What is the correct way to support `__shfl()` and `__shfl_sync()` instructions?

1.1k Views Asked by At

From my understanding, CUDA 10.1 removed the shfl instructions:

PTX ISA version 6.4 removes the following features:

Support for shfl and vote instructions without the .sync qualifier has been removed for .targetsm_70 and higher. This support was deprecated since PTX ISA version 6.0 as documented in PTX ISA version 6.2.

What is the correct way to support shfl future and past CUDA versions?

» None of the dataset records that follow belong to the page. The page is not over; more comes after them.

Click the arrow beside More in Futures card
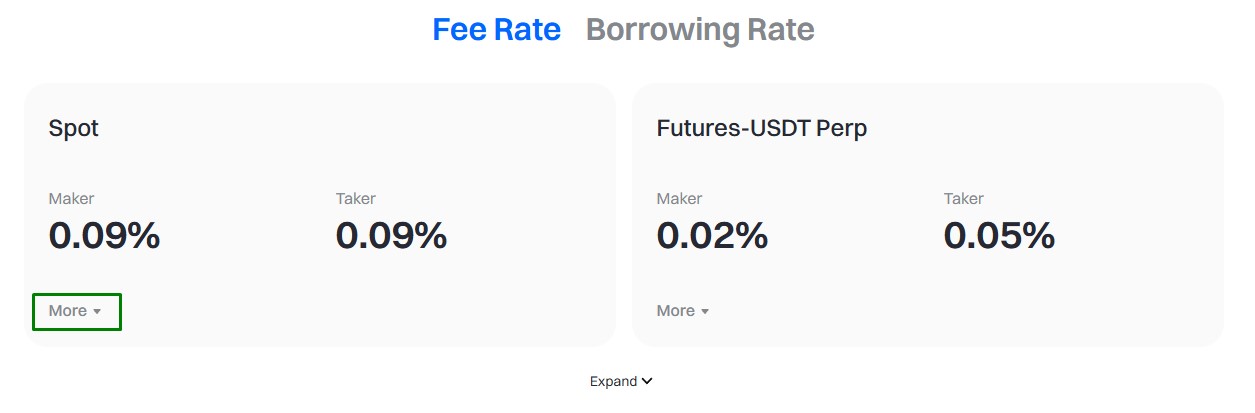 click(x=705, y=312)
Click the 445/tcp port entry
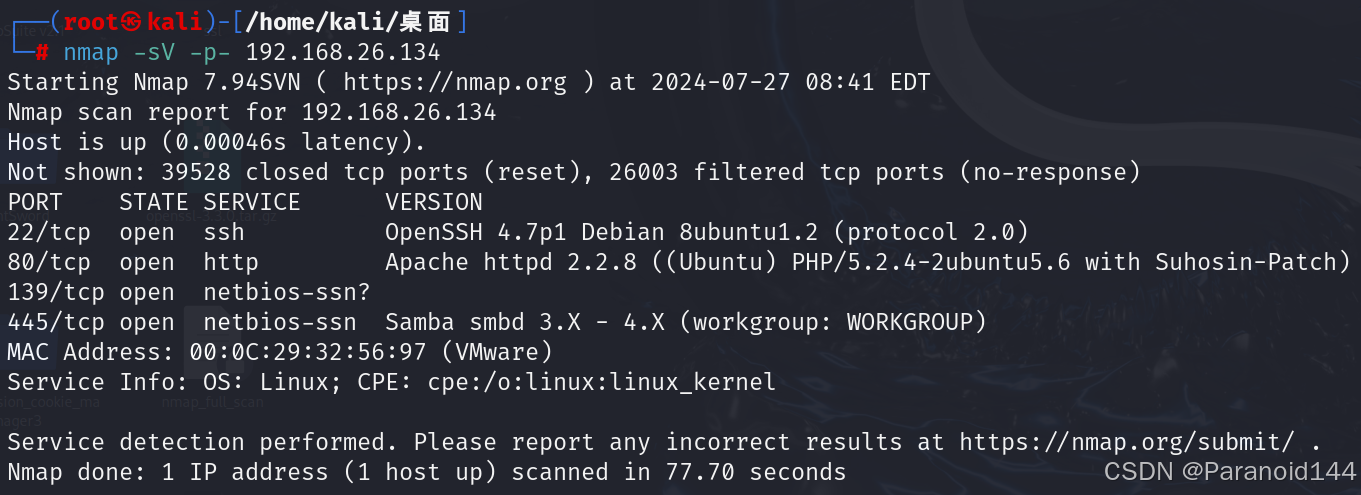Screen dimensions: 1361x495 coord(56,322)
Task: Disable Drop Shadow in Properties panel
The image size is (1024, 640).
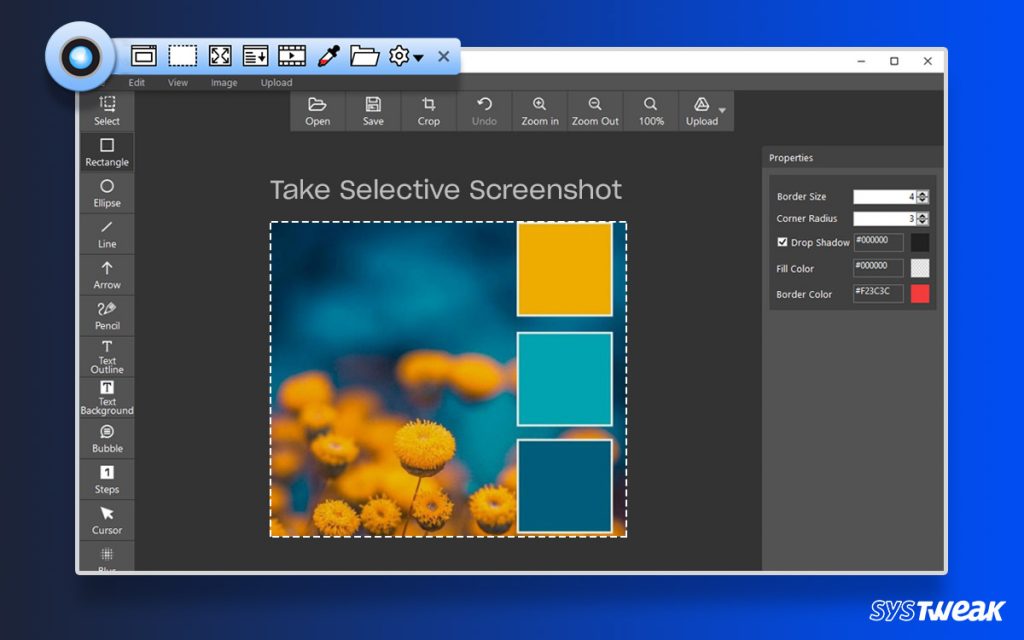Action: tap(783, 242)
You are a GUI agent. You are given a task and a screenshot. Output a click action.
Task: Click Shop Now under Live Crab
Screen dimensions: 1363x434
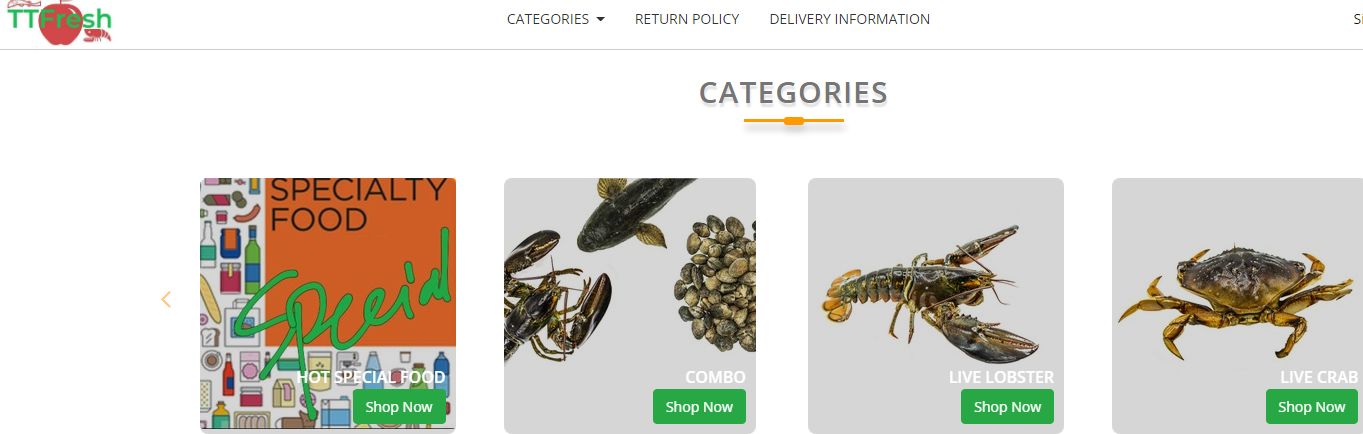pyautogui.click(x=1312, y=407)
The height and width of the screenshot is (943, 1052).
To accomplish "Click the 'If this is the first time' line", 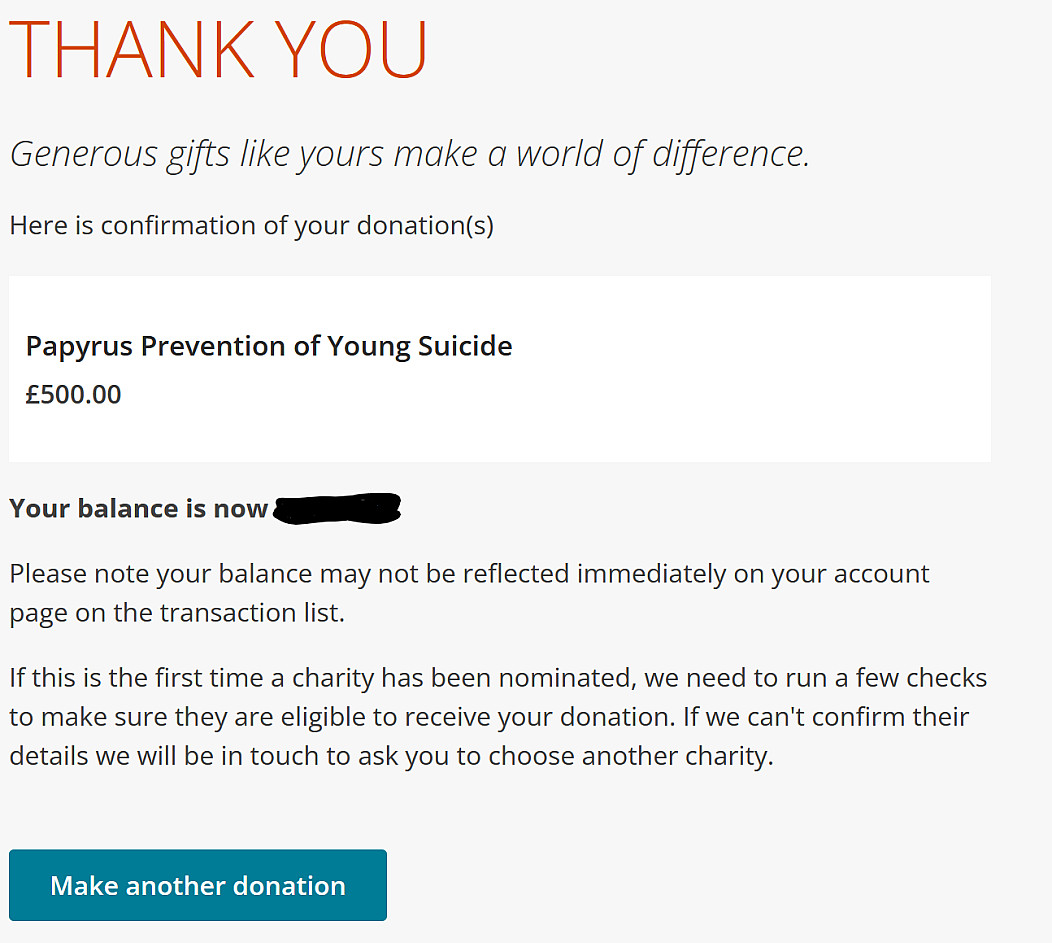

My current methods (shared below) result in the error using CUDA 10.1:

ptxas ... line 466727; error   : Instruction 'shfl' without '.sync' is not supported on .target sm_70 and higher from PTX ISA version 6.4
template <typename T>
__device__ static __forceinline__
T _shfl_up(T var, unsigned int delta, int width=WARPSIZE, unsigned mask=MEMBERMASK)
{
#if (__CUDACC_VER_MAJOR__ >= 9)
  var = __shfl_up_sync(mask, var, delta, width);
#else
  var = __shfl_up(var, delta, width);
#endif
  return var;
}

Also, I would like to add that one of the dependencies of my project is CUB and I believe they utilize the same method to split up _sync() and older shfl instructions. I am not sure what I am doing wrong.

1

There are 1 best solutions below

0
On BEST ANSWER

I was doing the right thing, turns out another dependency didn't have support for sync, created a pull request for it: https://github.com/moderngpu/moderngpu/pull/32

template <typename T>
__device__ static __forceinline__
T _shfl_up(T var, unsigned int delta, int width=WARPSIZE, unsigned mask=MEMBERMASK)
{
#if ( __CUDA_ARCH__ >= 300)
#if (__CUDACC_VER_MAJOR__ >= 9)
  var = __shfl_up_sync(mask, var, delta, width);
#else
  var = __shfl_up(var, delta, width);
#endif
#endif
  return var;
}